Stabilisci se ciascuna affermazione concorda con il testo sul caso di Maria Concetta Velardi. Rispondi sì o no e cita testualmente le parole che lo dimostrano.
1. La donna è stata uccisa nel cimitero di Catania nel 2014.
2. L'avvocato Maurizio Magnano ha riferito le spiegazioni date al Gip dal suo assistito.
3. Angelo Matà ha 44 anni.

**ESTRATTO DEL DOCUMENTO:**
□ □ □
Con l’arresto di Angelo Matà, nei giorni scorsi si è vissuta una clamorosa svolta nel giallo di Maria Concetta Velardi, la donna uccisa nel cimitero di Catania nel 2014. Del caso tornerà ad occuparsene anche questa sera la trasmissione Chi l’ha visto, dopo l’ultima puntata della passata settimana. Tanti gli indizi che, secondo gli inquirenti, porterebbero a confermare la colpevolezza del 44enne a partire dalla presenza di tracce di sangue della vittima sui suoi stessi abiti. Lui, intanto, al cospetto del Gip si è difeso asserendo di non essere l’assassino della madre e trovando una giustificazione anche alla presenza del suo Dna sotto le unghie della vittima: “Eravamo sempre in contatto”. Lo rende noto il portale La Sicilia all’indomani dal suo arresto. Nel corso dell’interrogatorio di garanzia, Angelo Matà avrebbe fornito la sua versione dei fatti del tutto differente rispetto alle gravi accuse a suo carico. “Ha contestato ogni accusa dichiarandosi totalmente estraneo e di non avere commesso alcun reato”, ha commentato il suo legale difensore, l’avvocato Maurizio Magnano, il quale tuttavia non ha rilasciato invece alcuna dichiarazione in merito alle spiegazioni fornite al Gip dal suo assistito. (Aggiornamento di Emanuela Longo)
□ □ □
**Dati estratti da una raccolta:**
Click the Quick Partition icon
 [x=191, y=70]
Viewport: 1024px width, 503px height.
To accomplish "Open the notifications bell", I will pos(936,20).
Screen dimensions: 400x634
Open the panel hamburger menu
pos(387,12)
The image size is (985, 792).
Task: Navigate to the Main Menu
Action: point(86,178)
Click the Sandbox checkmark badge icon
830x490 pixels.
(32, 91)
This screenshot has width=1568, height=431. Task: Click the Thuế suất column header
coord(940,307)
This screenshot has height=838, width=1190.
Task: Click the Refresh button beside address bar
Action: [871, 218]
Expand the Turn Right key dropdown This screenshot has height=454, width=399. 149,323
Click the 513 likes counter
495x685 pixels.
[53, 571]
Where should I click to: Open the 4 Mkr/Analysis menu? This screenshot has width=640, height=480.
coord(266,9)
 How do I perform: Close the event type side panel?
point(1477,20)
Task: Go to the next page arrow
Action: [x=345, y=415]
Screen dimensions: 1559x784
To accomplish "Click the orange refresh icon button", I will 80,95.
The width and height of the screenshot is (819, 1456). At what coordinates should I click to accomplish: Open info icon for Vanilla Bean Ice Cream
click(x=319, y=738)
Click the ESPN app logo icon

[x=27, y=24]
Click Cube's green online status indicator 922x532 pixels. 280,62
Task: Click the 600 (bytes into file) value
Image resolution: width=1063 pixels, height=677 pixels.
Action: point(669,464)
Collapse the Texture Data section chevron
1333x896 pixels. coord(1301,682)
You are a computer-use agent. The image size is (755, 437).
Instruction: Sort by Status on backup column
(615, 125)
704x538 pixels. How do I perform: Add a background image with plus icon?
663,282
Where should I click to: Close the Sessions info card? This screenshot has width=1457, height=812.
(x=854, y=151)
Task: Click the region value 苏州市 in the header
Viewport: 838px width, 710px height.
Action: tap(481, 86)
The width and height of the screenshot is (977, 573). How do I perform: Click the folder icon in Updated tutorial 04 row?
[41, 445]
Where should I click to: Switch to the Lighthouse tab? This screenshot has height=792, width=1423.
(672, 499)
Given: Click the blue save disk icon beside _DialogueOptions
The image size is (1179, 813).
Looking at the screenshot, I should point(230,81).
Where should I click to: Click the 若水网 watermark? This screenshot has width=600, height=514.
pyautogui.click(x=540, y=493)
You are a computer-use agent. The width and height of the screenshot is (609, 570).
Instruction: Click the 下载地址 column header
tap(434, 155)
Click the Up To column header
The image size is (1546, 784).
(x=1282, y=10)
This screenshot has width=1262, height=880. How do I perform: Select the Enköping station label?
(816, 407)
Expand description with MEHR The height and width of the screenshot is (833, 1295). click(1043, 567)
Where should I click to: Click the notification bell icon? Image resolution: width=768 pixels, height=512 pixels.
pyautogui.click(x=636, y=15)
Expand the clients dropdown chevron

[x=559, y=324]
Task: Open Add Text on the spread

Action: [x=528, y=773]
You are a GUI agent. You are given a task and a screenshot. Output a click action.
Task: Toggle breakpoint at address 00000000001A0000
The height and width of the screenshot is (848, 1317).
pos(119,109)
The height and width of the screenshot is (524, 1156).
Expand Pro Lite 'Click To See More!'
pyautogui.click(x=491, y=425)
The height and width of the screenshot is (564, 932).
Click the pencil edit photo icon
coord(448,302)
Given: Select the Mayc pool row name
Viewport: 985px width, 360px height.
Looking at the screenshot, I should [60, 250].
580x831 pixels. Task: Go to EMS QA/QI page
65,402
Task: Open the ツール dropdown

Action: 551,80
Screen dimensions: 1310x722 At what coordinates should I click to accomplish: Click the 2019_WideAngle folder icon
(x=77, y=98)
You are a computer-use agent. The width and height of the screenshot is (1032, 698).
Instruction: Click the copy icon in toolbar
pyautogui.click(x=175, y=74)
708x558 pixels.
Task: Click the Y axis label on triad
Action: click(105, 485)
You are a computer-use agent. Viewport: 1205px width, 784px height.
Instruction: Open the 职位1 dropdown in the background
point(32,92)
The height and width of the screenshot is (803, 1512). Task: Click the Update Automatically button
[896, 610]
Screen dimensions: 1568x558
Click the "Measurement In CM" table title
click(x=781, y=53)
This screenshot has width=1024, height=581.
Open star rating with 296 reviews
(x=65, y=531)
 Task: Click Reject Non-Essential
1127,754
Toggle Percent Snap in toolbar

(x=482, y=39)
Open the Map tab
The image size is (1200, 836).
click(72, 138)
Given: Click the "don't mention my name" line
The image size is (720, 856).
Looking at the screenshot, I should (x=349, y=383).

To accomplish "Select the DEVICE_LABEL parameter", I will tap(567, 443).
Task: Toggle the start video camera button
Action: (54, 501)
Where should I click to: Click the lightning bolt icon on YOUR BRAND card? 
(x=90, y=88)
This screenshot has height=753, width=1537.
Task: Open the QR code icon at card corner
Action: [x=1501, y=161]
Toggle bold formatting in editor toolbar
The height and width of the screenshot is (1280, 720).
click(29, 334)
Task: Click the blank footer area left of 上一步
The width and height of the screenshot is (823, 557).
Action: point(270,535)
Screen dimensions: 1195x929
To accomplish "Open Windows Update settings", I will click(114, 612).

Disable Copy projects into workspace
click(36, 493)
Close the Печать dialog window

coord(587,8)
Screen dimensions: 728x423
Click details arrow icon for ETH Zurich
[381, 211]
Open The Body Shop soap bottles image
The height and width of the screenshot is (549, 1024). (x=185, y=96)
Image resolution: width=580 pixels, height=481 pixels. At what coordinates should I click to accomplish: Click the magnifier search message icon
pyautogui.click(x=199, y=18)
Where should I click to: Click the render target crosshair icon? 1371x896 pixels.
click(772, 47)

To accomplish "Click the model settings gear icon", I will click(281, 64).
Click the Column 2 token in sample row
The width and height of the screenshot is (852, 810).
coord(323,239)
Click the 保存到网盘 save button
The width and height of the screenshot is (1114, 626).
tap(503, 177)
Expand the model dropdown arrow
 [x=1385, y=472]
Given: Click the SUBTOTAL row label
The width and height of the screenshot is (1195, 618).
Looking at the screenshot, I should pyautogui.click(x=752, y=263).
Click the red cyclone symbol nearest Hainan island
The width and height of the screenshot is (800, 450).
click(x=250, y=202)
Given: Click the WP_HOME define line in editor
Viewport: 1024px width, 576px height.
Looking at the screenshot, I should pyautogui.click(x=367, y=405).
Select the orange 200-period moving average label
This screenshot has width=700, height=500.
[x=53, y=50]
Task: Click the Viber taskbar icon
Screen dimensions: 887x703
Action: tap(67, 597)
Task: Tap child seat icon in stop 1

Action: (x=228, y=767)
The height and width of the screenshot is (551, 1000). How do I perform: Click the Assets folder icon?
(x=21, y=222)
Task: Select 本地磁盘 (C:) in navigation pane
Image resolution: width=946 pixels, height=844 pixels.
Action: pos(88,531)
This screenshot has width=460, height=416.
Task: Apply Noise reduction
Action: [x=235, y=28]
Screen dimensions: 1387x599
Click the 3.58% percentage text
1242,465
□ □ □
**RISPOSTA:**
1. Sì: «la donna uccisa nel cimitero di Catania nel 2014»
2. No: «non ha rilasciato invece alcuna dichiarazione in merito alle spiegazioni fornite al Gip dal suo assistito»
3. Sì: «la colpevolezza del 44enne»